Base Nation: How U.S. Military Bases Abroad Harm America and the World. David Vine. New York: Henry Holt and Company, 2015. 406pp. $35.

Review by Vic Allen

The concept of a distributed network of forward bases as the centerpiece of a strategy is not new — with the advent of steam-powered ships, the United States worked to rapidly expand their network of coaling stations, enabling forward presence both on the base and in the surrounding areas.

Indeed, such a concept is being revisited through the recent “pivot to the Pacific,”concepts like Air-Sea Battle/JAM-GC, and in the new idea of Distributed Lethality.

Inspired by his work researching the history of the indigenous peoples of Diego Garcia, as outlined in his first book Island of Shame: The Secret History of the U.S. Military Base on Diego Garcia, David Vine looks at the network of far-flung U.S. military bases throughout the world with an eye toward illustrating their scope and cost. Vine seeks to examine both tangible costs such as treasure and materiel, and also the impact that such bases have on the surrounding population along with the men and women who operate from the bases.

The book is part of a larger collection known as The American Empire Project,” and as such inherits a great deal of its culture.

Started in 2004 by historians Tom Engelhardt and Steven Fraser, the project aims to examine recent trends that point to increasing imperial and exceptionalist tendencies in conduct and constitution of United States foreign policy. Accordingly, Vine’s tone throughout the book is one of skepticism — skepticism of the fiscal numbers that the Department of Defense sends him, of the good stewardship of the money that is spent on bases by DOD, and is most strongly skeptical of the benefits of a policy that has resulted in the establishment of over 680 bases worldwide, at an annual cost of at least $70 billion — not counting bases in Iraq and Afghanistan.

Opening with an overview of the historical background of global basing, Vine methodically lays out an exhaustively researched case that the current base network is wasteful at best, and at worst makes the United States less secure. Some of the most effective passages detail the deleterious effects of bases on local populations is they examine sex workers in Korea, displaced groups in Diego Garcia and Japan, and the embrace of dictators in Central and South America.

The Pentagon position that rebalancing towards Asia will not result in new U.S. bases is anticipated and refuted by Vine’s exploration of the Joint Task Force Bravo’s base of operations in Soto Cano, Honduras. Similar arrangements are detailed throughout the book, as are the consistent efforts to classify them as anything but a United States base.  The book makes a strong argument that, regardless of their size, scope, and location, “little Americas” located entirely within other countries reduces U.S. prestige and soft power. In light of China’s increasing use of soft power to increase its sphere of influence, any degradation of U.S. soft power is cause for concern.

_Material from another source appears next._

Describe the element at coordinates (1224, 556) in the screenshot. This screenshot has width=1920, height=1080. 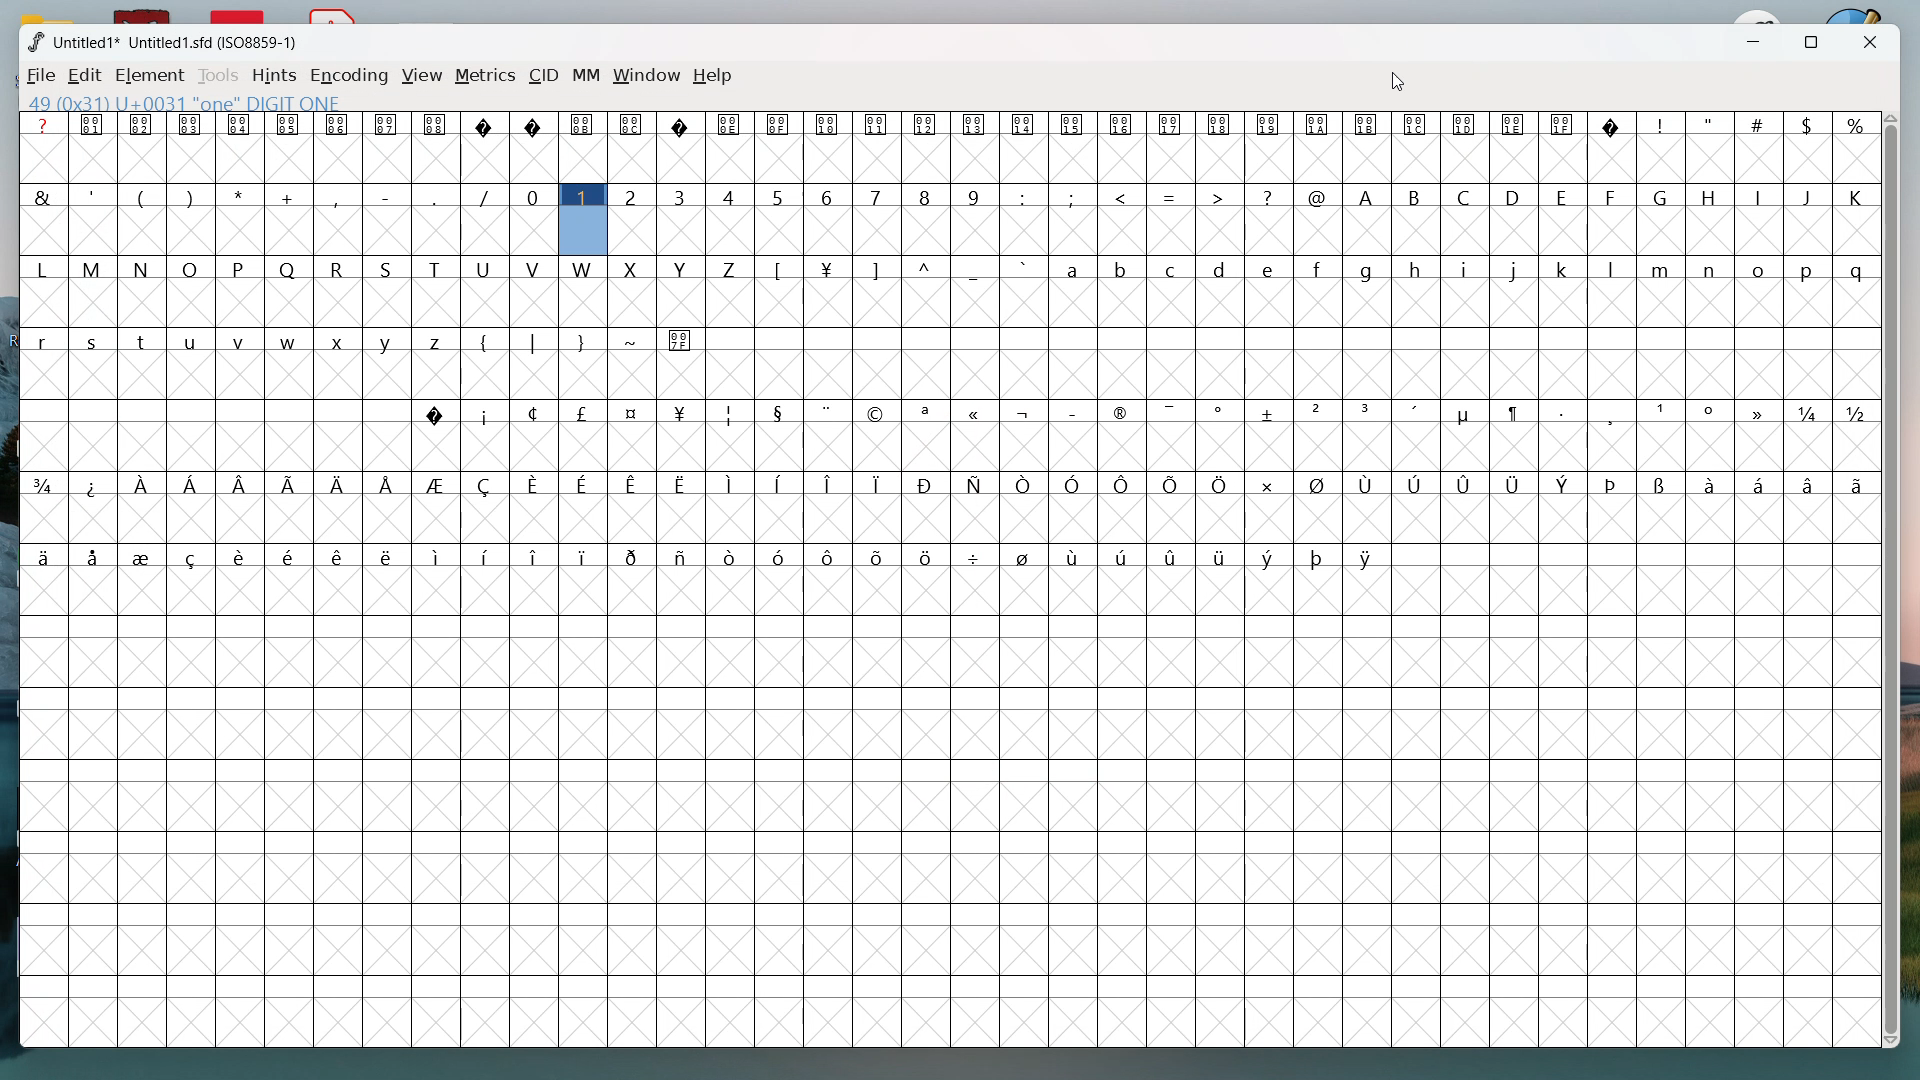
I see `symbol` at that location.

The mushy language in Vine’s assessment of the number of bases and their operating costs is found throughout the book, echoed in sections where he reaches to make associations. One section, titled “Militarized Masculinity,” could just as well be found in a book about life in the United States or its military as a whole, as could “In Bed With The Mob” or “We’re Profiteers.” While these sections aren’t without merit, their lack of distinct applicability as problems raised by basing strategies distracts the reader from the otherwise strong case made in other sections.

Throughout Base Nation, Vine seeks to move past the bureaucratic accounting of numbers surrounding the United States’ bases, instead using plain-language definitions and consistent methods to provide a striking picture of the money and manpower expended to maintain forward presence. In developing and using unique metrics, the arguments are occasionally misguided, yet the overall effect of the book is strong, presenting a rhetorical framework for reducing the U.S. footprint around the world.

LT Vic Allen is a helicopter pilot, Action Officer at Naval History and Heritage Command, and Treasurer of the Center for International Maritime Security (CIMSEC). He is a graduate of Norwich University and the Georgia Institute of Technology, and the University of Southern California’s Center for Public Diplomacy.